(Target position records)

- - -

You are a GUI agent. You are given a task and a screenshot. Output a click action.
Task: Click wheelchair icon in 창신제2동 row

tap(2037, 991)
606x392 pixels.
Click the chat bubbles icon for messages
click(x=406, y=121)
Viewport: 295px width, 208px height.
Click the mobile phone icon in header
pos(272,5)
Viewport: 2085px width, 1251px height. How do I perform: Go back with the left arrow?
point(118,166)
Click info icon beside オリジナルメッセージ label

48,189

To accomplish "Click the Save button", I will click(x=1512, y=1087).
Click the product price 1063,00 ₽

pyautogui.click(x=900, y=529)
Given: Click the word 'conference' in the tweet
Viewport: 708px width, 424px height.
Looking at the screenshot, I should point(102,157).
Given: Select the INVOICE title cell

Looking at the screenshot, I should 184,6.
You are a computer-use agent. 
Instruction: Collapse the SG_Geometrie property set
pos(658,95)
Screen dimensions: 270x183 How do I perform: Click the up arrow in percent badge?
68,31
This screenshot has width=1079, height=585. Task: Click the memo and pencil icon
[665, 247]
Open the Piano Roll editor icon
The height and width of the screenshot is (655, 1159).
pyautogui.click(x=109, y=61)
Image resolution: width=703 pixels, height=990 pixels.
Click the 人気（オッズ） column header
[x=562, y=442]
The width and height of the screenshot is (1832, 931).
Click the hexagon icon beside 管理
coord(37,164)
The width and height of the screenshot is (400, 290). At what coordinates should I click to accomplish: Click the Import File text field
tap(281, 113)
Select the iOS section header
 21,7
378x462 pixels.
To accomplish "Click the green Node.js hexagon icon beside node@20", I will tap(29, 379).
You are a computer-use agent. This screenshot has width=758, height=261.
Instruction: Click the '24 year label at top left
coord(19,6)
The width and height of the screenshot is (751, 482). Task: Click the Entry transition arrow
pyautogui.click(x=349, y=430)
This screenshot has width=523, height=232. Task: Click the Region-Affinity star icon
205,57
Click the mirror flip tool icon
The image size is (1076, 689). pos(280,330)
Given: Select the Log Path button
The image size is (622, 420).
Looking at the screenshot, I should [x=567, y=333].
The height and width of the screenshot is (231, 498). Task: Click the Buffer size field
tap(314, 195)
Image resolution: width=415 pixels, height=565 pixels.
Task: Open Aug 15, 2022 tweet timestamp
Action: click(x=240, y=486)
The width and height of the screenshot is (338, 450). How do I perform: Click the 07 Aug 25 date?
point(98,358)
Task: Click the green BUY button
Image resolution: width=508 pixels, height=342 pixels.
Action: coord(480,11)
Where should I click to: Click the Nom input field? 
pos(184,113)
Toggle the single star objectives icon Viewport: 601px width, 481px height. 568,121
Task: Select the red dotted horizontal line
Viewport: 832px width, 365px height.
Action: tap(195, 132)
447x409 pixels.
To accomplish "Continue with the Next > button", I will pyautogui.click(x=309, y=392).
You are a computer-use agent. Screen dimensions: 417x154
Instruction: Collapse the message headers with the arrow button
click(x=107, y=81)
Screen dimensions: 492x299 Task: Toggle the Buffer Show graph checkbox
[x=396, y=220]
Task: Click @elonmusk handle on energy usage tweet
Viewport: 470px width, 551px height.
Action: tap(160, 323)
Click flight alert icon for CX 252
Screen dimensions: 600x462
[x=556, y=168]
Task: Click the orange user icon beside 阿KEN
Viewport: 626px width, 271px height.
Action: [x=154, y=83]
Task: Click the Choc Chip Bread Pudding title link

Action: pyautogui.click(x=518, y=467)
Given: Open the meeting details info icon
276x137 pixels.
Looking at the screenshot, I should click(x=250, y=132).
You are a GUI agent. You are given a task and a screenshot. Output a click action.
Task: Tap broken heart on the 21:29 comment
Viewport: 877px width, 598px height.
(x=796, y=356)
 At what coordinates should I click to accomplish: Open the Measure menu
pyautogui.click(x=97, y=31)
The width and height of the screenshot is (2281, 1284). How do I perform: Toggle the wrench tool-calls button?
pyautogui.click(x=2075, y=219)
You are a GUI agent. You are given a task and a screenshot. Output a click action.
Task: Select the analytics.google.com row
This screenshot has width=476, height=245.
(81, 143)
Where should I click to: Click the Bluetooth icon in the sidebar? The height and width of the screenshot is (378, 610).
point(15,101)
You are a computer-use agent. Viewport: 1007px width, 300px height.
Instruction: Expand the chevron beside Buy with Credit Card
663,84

- - -

Description of the task - Convert every line of the items above into a JSON list of strings, one string per line, and leave out the blank lines.

Solution -
[
  "You are a GUI agent. You are given a task and a screenshot. Output a click action.",
  "Task: Click wheelchair icon in 창신제2동 row",
  "tap(2037, 991)",
  "606x392 pixels.",
  "Click the chat bubbles icon for messages",
  "click(x=406, y=121)",
  "Viewport: 295px width, 208px height.",
  "Click the mobile phone icon in header",
  "pos(272,5)",
  "Viewport: 2085px width, 1251px height. How do I perform: Go back with the left arrow?",
  "point(118,166)",
  "Click info icon beside オリジナルメッセージ label",
  "48,189",
  "To accomplish \"Click the Save button\", I will click(x=1512, y=1087).",
  "Click the product price 1063,00 ₽",
  "pyautogui.click(x=900, y=529)",
  "Given: Click the word 'conference' in the tweet",
  "Viewport: 708px width, 424px height.",
  "Looking at the screenshot, I should point(102,157).",
  "Given: Select the INVOICE title cell",
  "Looking at the screenshot, I should 184,6.",
  "You are a computer-use agent. ",
  "Instruction: Collapse the SG_Geometrie property set",
  "pos(658,95)",
  "Screen dimensions: 270x183 How do I perform: Click the up arrow in percent badge?",
  "68,31",
  "This screenshot has width=1079, height=585. Task: Click the memo and pencil icon",
  "[665, 247]",
  "Open the Piano Roll editor icon",
  "The height and width of the screenshot is (655, 1159).",
  "pyautogui.click(x=109, y=61)",
  "Image resolution: width=703 pixels, height=990 pixels.",
  "Click the 人気（オッズ） column header",
  "[x=562, y=442]",
  "The width and height of the screenshot is (1832, 931).",
  "Click the hexagon icon beside 管理",
  "coord(37,164)",
  "The width and height of the screenshot is (400, 290). At what coordinates should I click to accomplish: Click the Import File text field",
  "tap(281, 113)",
  "Select the iOS section header",
  " 21,7",
  "378x462 pixels.",
  "To accomplish \"Click the green Node.js hexagon icon beside node@20\", I will tap(29, 379).",
  "You are a computer-use agent. This screenshot has width=758, height=261.",
  "Instruction: Click the '24 year label at top left",
  "coord(19,6)",
  "The width and height of the screenshot is (751, 482). Task: Click the Entry transition arrow",
  "pyautogui.click(x=349, y=430)",
  "This screenshot has width=523, height=232. Task: Click the Region-Affinity star icon",
  "205,57",
  "Click the mirror flip tool icon",
  "The image size is (1076, 689). pos(280,330)",
  "Given: Select the Log Path button",
  "The image size is (622, 420).",
  "Looking at the screenshot, I should [x=567, y=333].",
  "The height and width of the screenshot is (231, 498). Task: Click the Buffer size field",
  "tap(314, 195)",
  "Image resolution: width=415 pixels, height=565 pixels.",
  "Task: Open Aug 15, 2022 tweet timestamp",
  "Action: click(x=240, y=486)",
  "The width and height of the screenshot is (338, 450). How do I perform: Click the 07 Aug 25 date?",
  "point(98,358)",
  "Task: Click the green BUY button",
  "Image resolution: width=508 pixels, height=342 pixels.",
  "Action: coord(480,11)",
  "Where should I click to: Click the Nom input field? ",
  "pos(184,113)",
  "Toggle the single star objectives icon Viewport: 601px width, 481px height. 568,121",
  "Task: Select the red dotted horizontal line",
  "Viewport: 832px width, 365px height.",
  "Action: tap(195, 132)",
  "447x409 pixels.",
  "To accomplish \"Continue with the Next > button\", I will pyautogui.click(x=309, y=392).",
  "You are a computer-use agent. Screen dimensions: 417x154",
  "Instruction: Collapse the message headers with the arrow button",
  "click(x=107, y=81)",
  "Screen dimensions: 492x299 Task: Toggle the Buffer Show graph checkbox",
  "[x=396, y=220]",
  "Task: Click @elonmusk handle on energy usage tweet",
  "Viewport: 470px width, 551px height.",
  "Action: tap(160, 323)",
  "Click flight alert icon for CX 252",
  "Screen dimensions: 600x462",
  "[x=556, y=168]",
  "Task: Click the orange user icon beside 阿KEN",
  "Viewport: 626px width, 271px height.",
  "Action: [x=154, y=83]",
  "Task: Click the Choc Chip Bread Pudding title link",
  "Action: pyautogui.click(x=518, y=467)",
  "Given: Open the meeting details info icon",
  "276x137 pixels.",
  "Looking at the screenshot, I should click(x=250, y=132).",
  "You are a GUI agent. You are given a task and a screenshot. Output a click action.",
  "Task: Tap broken heart on the 21:29 comment",
  "Viewport: 877px width, 598px height.",
  "(x=796, y=356)",
  " At what coordinates should I click to accomplish: Open the Measure menu",
  "pyautogui.click(x=97, y=31)",
  "The width and height of the screenshot is (2281, 1284). How do I perform: Toggle the wrench tool-calls button?",
  "pyautogui.click(x=2075, y=219)",
  "You are a GUI agent. You are given a task and a screenshot. Output a click action.",
  "Task: Select the analytics.google.com row",
  "This screenshot has width=476, height=245.",
  "(81, 143)",
  "Where should I click to: Click the Bluetooth icon in the sidebar? The height and width of the screenshot is (378, 610).",
  "point(15,101)",
  "You are a computer-use agent. Viewport: 1007px width, 300px height.",
  "Instruction: Expand the chevron beside Buy with Credit Card",
  "663,84"
]